Use in pregnancy: Since adequate human reproduction studies have not been done with corticosteroids, the use of these drugs in pregnancy, nursing mothers or women of childbearing potential requires that the possible benefits of the drug be weighed against the potential hazards to the mother and embryo or fetus. Infants born of mothers who have received substantial doses of corticosteroids during pregnancy should be carefully observed for signs of hypoadrenalism.
Drug-induced secondary adrenocortical insufficiency may be minimized by gradual reduction of dosage. This type of relative insufficiency may persist for months after discontinuation of therapy; therefore, in any situation of stress occurring during that period, hormone therapy should be reinstituted.
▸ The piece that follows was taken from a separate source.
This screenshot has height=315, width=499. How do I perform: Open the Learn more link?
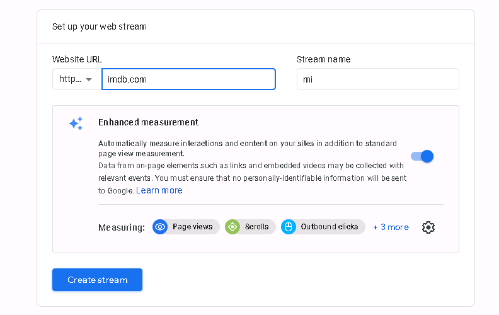click(x=159, y=190)
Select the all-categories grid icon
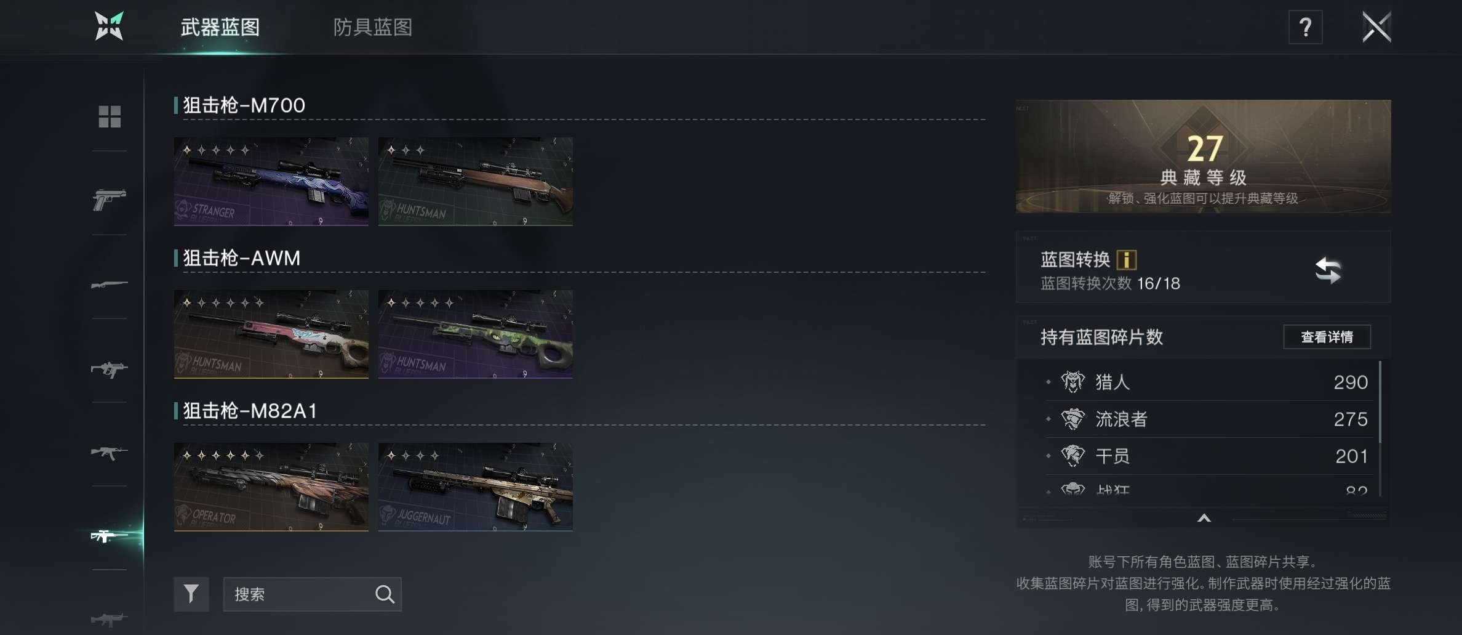This screenshot has height=635, width=1462. pos(110,116)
Since mineralocorticoid secretion may be impaired, salt and/or a mineralocorticoid should be administered concurrently.
There is an enhanced effect of corticosteroids on patients with hypothyroidism and in those with cirrhosis.
Corticosteroids should be used cautiously in patients with ocular herpes simplex because of possible corneal perforation.
The lowest possible dose of corticosteroid should be used to control the condition under treatment, and when reduction in dosage is possible, the reduction should be gradual.
Psychic derangements may appear when corticosteroids are used, ranging from euphoria, insomnia, mood swings, personality changes, and severe depression, to frank psychotic manifestations. Also, existing emotional instability or psychotic tendencies may be aggravated by corticosteroids.
Aspirin should be used cautiously in conjunction with corticosteroids in hypoprothrombinemia.
Steroids should be used with caution in nonspecific ulcerative colitis, if there is a probability of impending perforation, abscess or other pyogenic infections; diverticulitis; fresh intestinal anastomoses; active or latent peptic ulcer; renal insufficiency; hypertension; osteoporosis; and myasthenia gravis.
Growth and development of infants and children on prolonged corticosteroid therapy should be carefully observed.
Information for Patients: Patients who are on immunosuppressant doses of corticosteroids should be warned to avoid exposure to chickenpox or measles. Patients should also be advised that if they are exposed, medical advice should be sought without delay.